Avant de revenir sur les noms de Dieu et du fils d’Hagar, concluons sur ce que ce chapitre nous dit de nombre de nos attitudes humaines. Car toute l’histoire n’aurait pas eu lieu sans l’impatience de Saraï et d’Abram. Oh, je les comprends, Abram avait 86 ans quand Hagar lui a donné un fils, il devait donc être âgé de 85 ans quand son épouse lui a proposé d’accélérer les choses en disposant de la servante égyptienne. Leur impatience n’est pas exagérée. Le récit ne nous indique pas qu’ils aient prié ou consulté Dieu de quelque façon que ce soit avant d’utiliser Hagar, ni même d’ailleurs pour mettre un terme à l’hostilité entre les deux femmes. Prendre les devants quand quelque chose tarde, prendre soin des relations interpersonnelles en s’appuyant sur des conventions sociales (ce qu’Abram dit à Saraï, en lui rappelant que c’est elle qui a une autorité sur sa servante), en soi, n’est pas problématique. Mais si nous le faisons en nous appuyant uniquement sur notre sagesse humaine, nous risquons bien de nous tromper et de créer de nouvelles difficultés. Genèse 16 nous rappelle que Dieu ne nous abandonne pas, même dans les impasses dans lesquelles nous nous sommes placés. Hagar ne va pas trouver la mort dans le désert. Essayons donc de nous souvenir que bien des épreuves pourraient être évitées ou affrontées autrement en demandant conseil, dans la prière, à Dieu.

Un mot, enfin, sur « Lahaï-Roï », « le Vivant qui me voit », et sur « Ismaël », « Dieu entend ». Dieu voit, Dieu entend. Voilà, en quatre mots, la Bonne Nouvelle, même si, dans le cas d’Ismaël, sa vie est annoncée comme tumultueuse, marquée par l’adversité ; mais peut-être, peut-être même que la Bonne Nouvelle est d’autant plus nécessaire dans ce cas. Dieu voit, c’est-à-dire qu’il sait que j’existe, c’est-à-dire que j’ai de la valeur à ses yeux. Dieu entend, c’est-à-dire que ce que je vis l’intéresse, c’est-à-dire que Dieu vient intervenir quand je crie ou même quand c’est mon cœur qui crie car je n’ai plus la force d’émettre un son… L’étrangère, réduite au silence puis maltraitée au point d’être chassée par l’épouse d’Abram, oui, cette étrangère compte aux yeux de Dieu. La femme enceinte, seule sur les chemins du désert, sans ressource ni abri, oui, cette femme est entendue par Dieu, secourue par lui.

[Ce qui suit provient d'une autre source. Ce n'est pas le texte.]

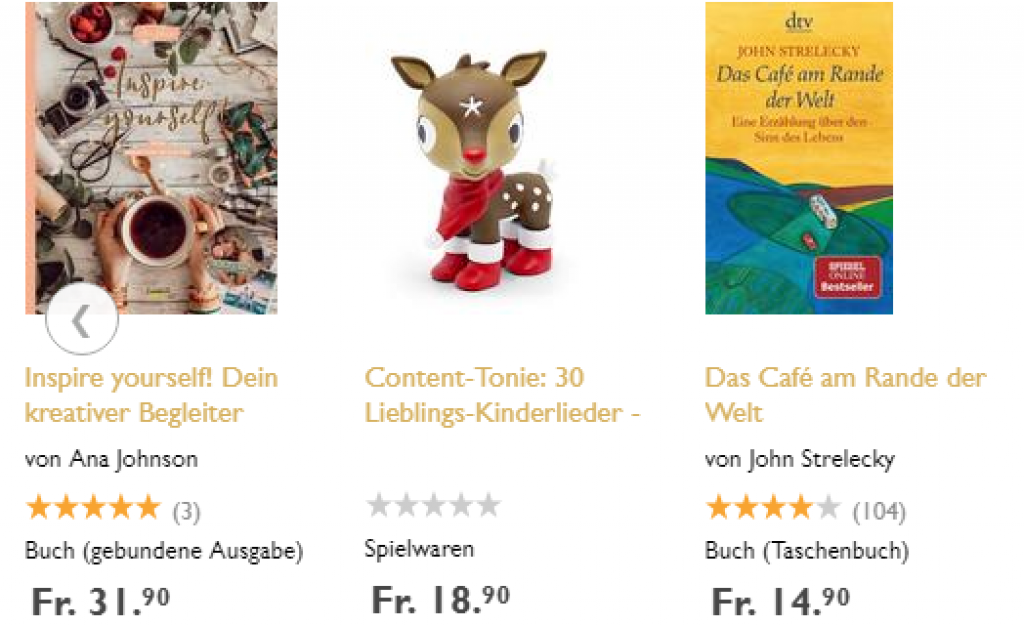The height and width of the screenshot is (625, 1024).
Task: Click the Fr. 18.90 price
Action: click(441, 600)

Et voilà comment cette histoire si mal engagée, si troublante, devient Bonne Nouvelle pour celles et ceux qui se sentent invisibles et inutiles, perdus et exclus. Pour résumer, à ceux qui connaissent et parlent avec Dieu, cette invitation en creux à faire confiance et à remettre nos impatiences dans la prière pour ne pas risquer des souffrances évitables. Cette possibilité offerte, bien sûr, d’être nous-mêmes les messagers de l’amour de Dieu pour chaque être humain, et pour commencer pour notre prochain, celui qui est juste à côté de moi et qui a besoin de cette parole de vie. Et à ceux qui semblent à l’écart de l’histoire, une promesse équivalente à celle reçue par le héros de l’histoire, un regard bienveillant, aimant, une écoute attentive et libératrice…

« Tu es un Dieu qui nous voit ». Loué sois-tu. Amen.